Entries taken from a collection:
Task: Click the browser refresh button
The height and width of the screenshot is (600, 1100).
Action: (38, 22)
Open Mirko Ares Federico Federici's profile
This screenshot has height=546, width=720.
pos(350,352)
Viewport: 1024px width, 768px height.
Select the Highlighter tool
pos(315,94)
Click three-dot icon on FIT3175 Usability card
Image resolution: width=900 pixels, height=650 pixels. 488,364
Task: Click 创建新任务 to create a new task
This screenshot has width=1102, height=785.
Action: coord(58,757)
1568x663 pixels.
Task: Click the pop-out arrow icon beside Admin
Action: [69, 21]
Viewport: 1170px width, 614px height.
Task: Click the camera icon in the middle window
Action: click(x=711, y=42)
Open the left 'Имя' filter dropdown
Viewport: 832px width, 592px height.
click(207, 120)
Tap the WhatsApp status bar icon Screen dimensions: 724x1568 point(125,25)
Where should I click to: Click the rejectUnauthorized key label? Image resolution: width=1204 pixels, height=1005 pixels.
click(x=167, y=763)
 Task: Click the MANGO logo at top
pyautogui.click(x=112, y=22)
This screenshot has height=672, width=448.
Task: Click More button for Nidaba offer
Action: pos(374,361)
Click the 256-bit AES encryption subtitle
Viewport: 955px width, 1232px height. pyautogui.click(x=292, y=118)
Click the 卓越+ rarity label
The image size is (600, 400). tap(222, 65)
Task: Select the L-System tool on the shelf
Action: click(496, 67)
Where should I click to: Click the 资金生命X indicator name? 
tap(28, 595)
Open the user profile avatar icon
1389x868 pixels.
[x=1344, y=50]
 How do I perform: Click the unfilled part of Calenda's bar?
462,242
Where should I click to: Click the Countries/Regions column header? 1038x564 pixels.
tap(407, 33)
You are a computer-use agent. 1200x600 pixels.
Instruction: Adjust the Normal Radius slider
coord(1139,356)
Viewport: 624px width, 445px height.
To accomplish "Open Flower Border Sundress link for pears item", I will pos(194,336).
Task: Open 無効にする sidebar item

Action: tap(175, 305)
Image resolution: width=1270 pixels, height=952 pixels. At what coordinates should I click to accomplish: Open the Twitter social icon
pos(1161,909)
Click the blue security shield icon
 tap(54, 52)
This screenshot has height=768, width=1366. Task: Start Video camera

TASK ITEM |
Nothing should be returned except the lines from the one containing "Tap the WhatsApp" through the last line of the data, each restated word for word.

RESPONSE AREA |
Tap the WhatsApp status bar icon Screen dimensions: 724x1568 point(125,25)
Where should I click to: Click the rejectUnauthorized key label? Image resolution: width=1204 pixels, height=1005 pixels.
click(x=167, y=763)
 Task: Click the MANGO logo at top
pyautogui.click(x=112, y=22)
This screenshot has height=672, width=448.
Task: Click More button for Nidaba offer
Action: pos(374,361)
Click the 256-bit AES encryption subtitle
Viewport: 955px width, 1232px height. pyautogui.click(x=292, y=118)
Click the 卓越+ rarity label
The image size is (600, 400). tap(222, 65)
Task: Select the L-System tool on the shelf
Action: click(496, 67)
Where should I click to: Click the 资金生命X indicator name? 
tap(28, 595)
Open the user profile avatar icon
1389x868 pixels.
[x=1344, y=50]
 How do I perform: Click the unfilled part of Calenda's bar?
462,242
Where should I click to: Click the Countries/Regions column header? 1038x564 pixels.
tap(407, 33)
You are a computer-use agent. 1200x600 pixels.
Instruction: Adjust the Normal Radius slider
coord(1139,356)
Viewport: 624px width, 445px height.
To accomplish "Open Flower Border Sundress link for pears item", I will pos(194,336).
Task: Open 無効にする sidebar item

Action: tap(175, 305)
Image resolution: width=1270 pixels, height=952 pixels. At what coordinates should I click to accomplish: Open the Twitter social icon
pos(1161,909)
Click the blue security shield icon
 tap(54, 52)
This screenshot has height=768, width=1366. Task: Start Video camera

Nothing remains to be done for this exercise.